* **Aim of the exercise**: Would you transcribe the entries below, beginning at the line with "You are a computer-use agent. 561x268 pixels." and ending after the line with "Given: Select the blue list table view icon", exactly, with no picture and nothing more?

* **Task data**:
════

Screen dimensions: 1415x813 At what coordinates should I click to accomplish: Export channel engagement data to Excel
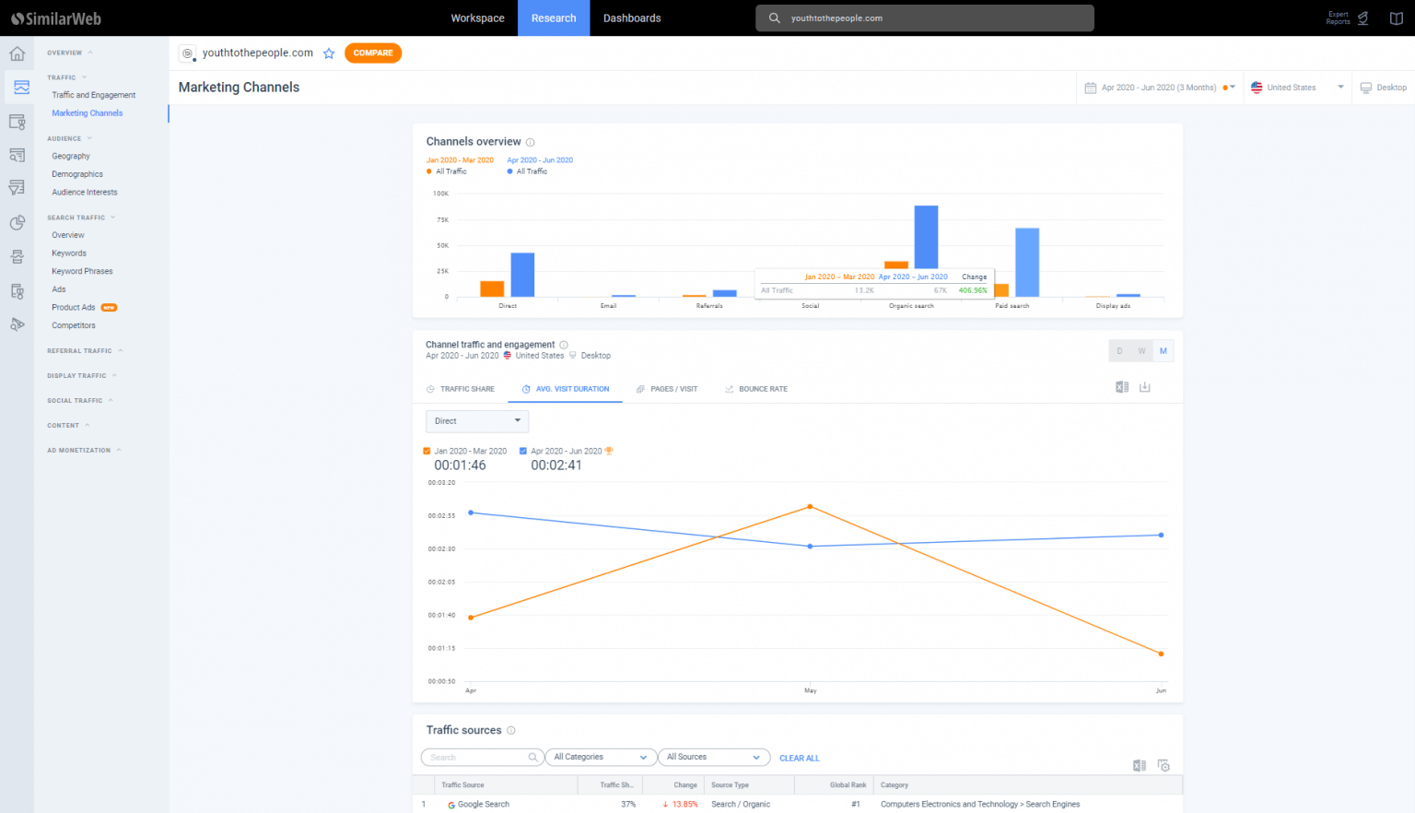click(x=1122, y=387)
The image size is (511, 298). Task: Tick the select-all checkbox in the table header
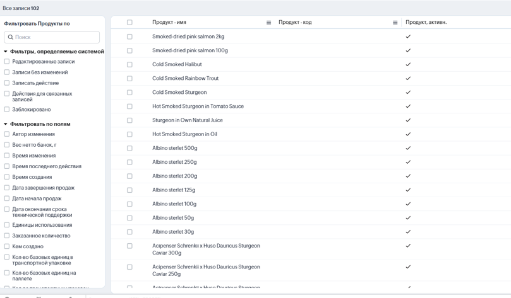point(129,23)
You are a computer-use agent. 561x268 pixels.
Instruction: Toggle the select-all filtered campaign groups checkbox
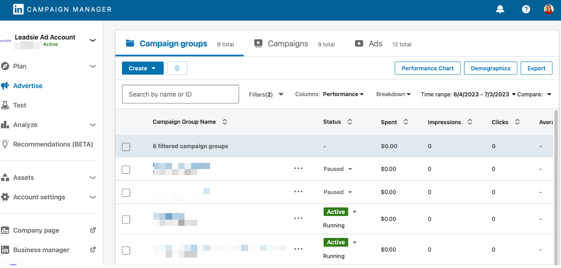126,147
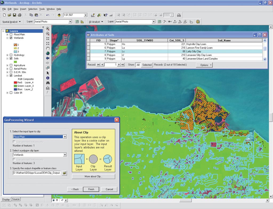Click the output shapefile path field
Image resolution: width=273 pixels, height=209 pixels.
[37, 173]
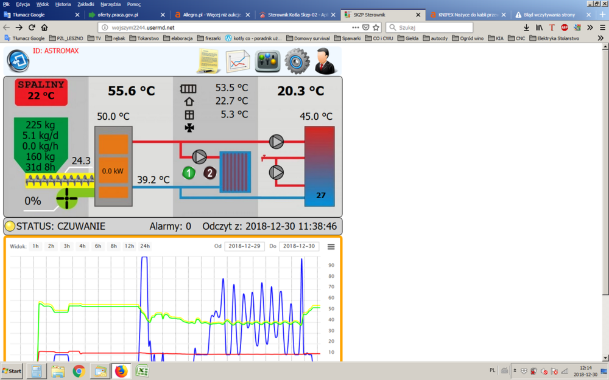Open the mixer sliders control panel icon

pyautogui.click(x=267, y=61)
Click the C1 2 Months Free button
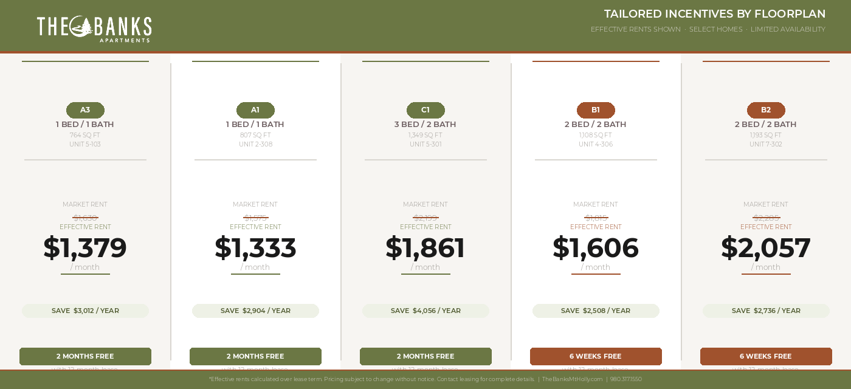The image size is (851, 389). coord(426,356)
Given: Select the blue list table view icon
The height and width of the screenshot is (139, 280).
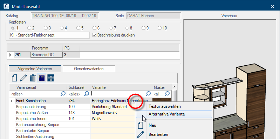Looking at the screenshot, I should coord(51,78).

════

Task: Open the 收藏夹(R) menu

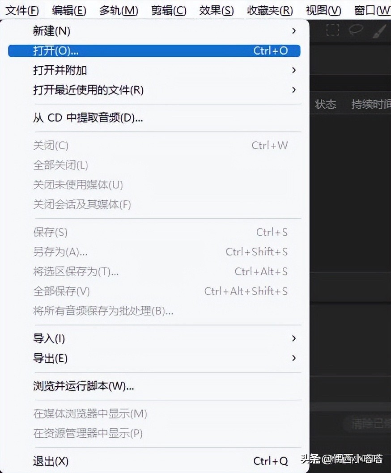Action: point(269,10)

════

* **Completed task**:
You are a computer-use agent. 561x268 pixels.
Instruction: Toggle the select-all filtered campaign groups checkbox
126,147
Click the output shapefile path field
Image resolution: width=273 pixels, height=209 pixels.
[37, 173]
Open the mixer sliders control panel icon

pyautogui.click(x=267, y=61)
Click the C1 2 Months Free button
The image size is (851, 389). coord(426,356)
Given: Select the blue list table view icon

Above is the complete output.